I'd give Doom's left nut for one of those...


----------



## valgard (Jun 15, 2018)

Kagekiyo suji and 270 gyuto in B1 are a dream set for me.


----------



## Chef Doom (Jun 20, 2018)

daveb said:


> I'd give Doom's left nut for one of those...


It was already sacrificed for Prince concert tickets in 2003.


----------



## daveb (Jun 20, 2018)

Good trade!


----------



## mc2442 (Jun 20, 2018)

Never saw him in concert, I am sure it was a hell of a show.


----------



## Chef Doom (Jun 26, 2018)

The attractive women that are drawn to his shows are more than enough of a reason. I knew his music was hypnotic when a woman said to my friend "Has anyone told you you look like Prince?" That would be like going to a Chinese champion chess player and saying "Has anyone told you you look like a young Arnold Schwarzenegger" [emoji23][emoji23][emoji23]


----------



## minibatataman (Jun 26, 2018)

Chef Doom said:


> This is why Jon will never be Bernie Madoff rich. He goes out of his way to help the weak and uneducated.
> 
> As Delivery Boy Fry would say..."Just shut up and take my money!"
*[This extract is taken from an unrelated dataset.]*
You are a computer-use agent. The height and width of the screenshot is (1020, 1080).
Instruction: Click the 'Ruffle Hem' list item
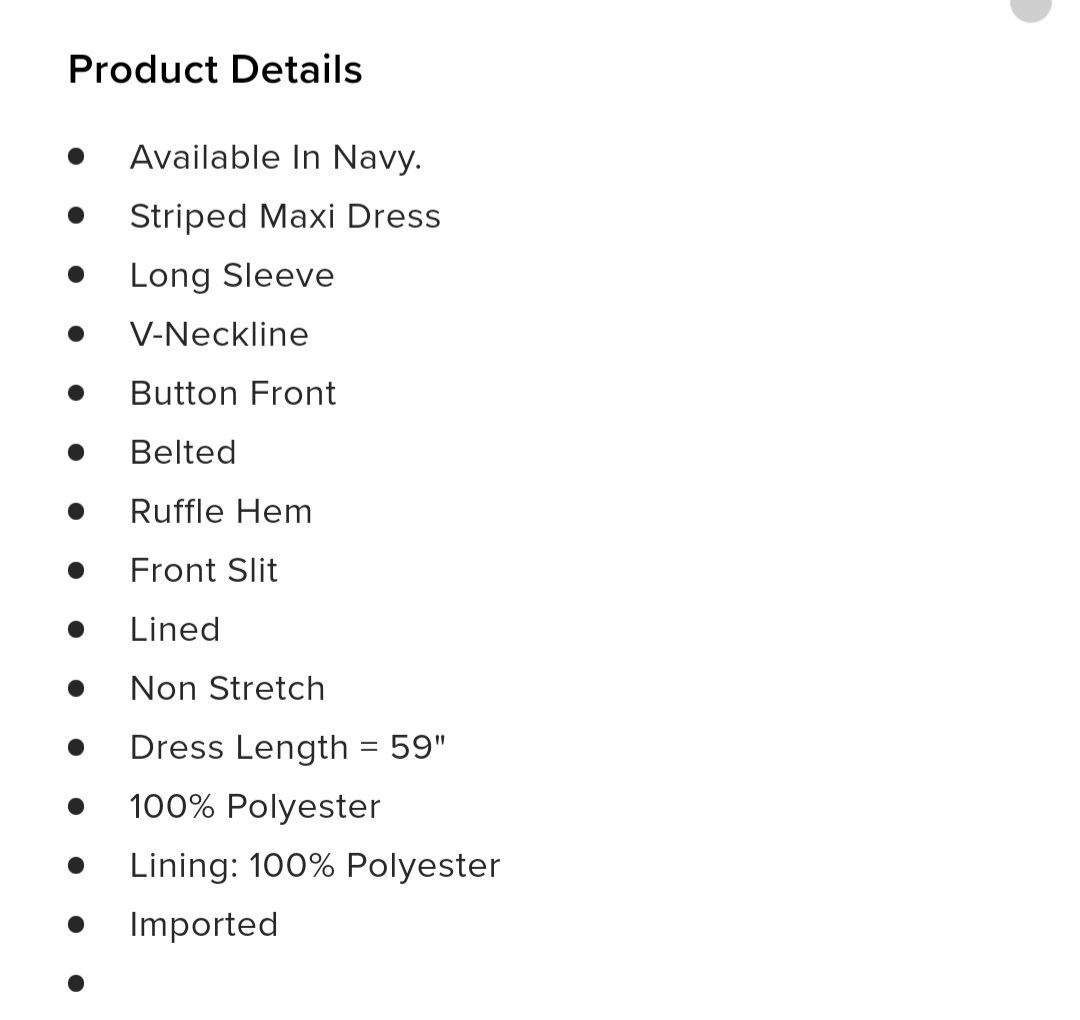tap(221, 512)
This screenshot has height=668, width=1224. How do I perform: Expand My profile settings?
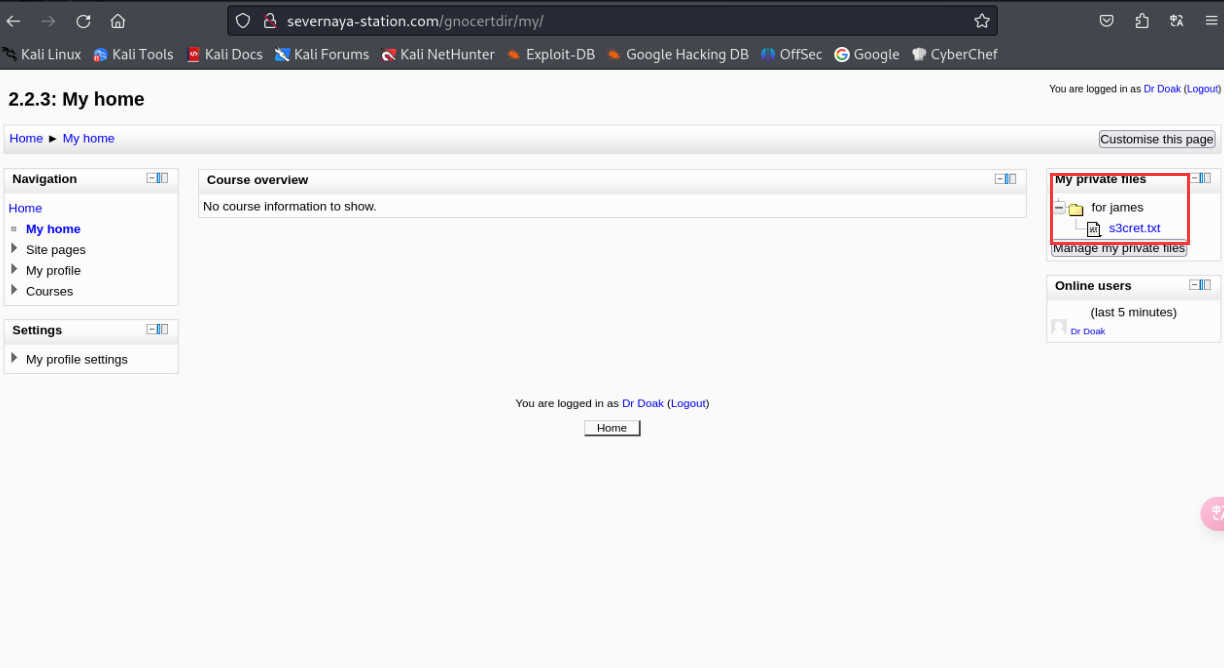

Because he doesn't charge bucks to send extra pics of his products as well


----------



## JBroida (Jun 26, 2018)

minibatataman said:


> Because he doesn't charge bucks to send extra pics of his products as well



wait... do people normally charge for that kind of thing?


----------



## Wdestate (Jun 26, 2018)

just to hop on this, i been buying knives for a very long time and somehow just recently made my first purchase from JKI as well. Hands down the best service i have ever got from explanations on product, pictures 
and timely shipping, hell even the packaging was above and beyond. I dont even need more gear and i find myself wanting to buy stuff from them solely based on the amazing service...oh yeah the knife is awesome as well!


----------



## minibatataman (Jun 26, 2018)

JBroida said:


> wait... do people normally charge for that kind of thing?


Lol it was thing for a while at a certain vendor's. 20 bucks for pictures of specific samples of knives you're interested in so you get to pick and choose
Considering all the emails and calls I sent to you, had you been charging for services like that the uraku you sent me would've been worth more than a shig by the time it got to Lebanon


----------



## JBroida (Jun 26, 2018)

I know I'm not always the cheapest place to buy things (both as a function of overhead and our pricing philosophy with regard to how we pay the craftsmen we work with), so I always try to make up for that as much as possible with customer service and value-added services.


----------



## Grunt173 (Jun 27, 2018)

And you and the crew do a fine job at that. Thanks


JBroida said:


> I know I'm not always the cheapest place to buy things (both as a function of overhead and our pricing philosophy with regard to how we pay the craftsmen we work with), so I always try to make up for that as much as possible with customer service and value-added services.


----------



## Chef Doom (Jul 4, 2018)

JKI tends to have a strong customer loyalty factor without the gift cards and frequent buyer stamps.


----------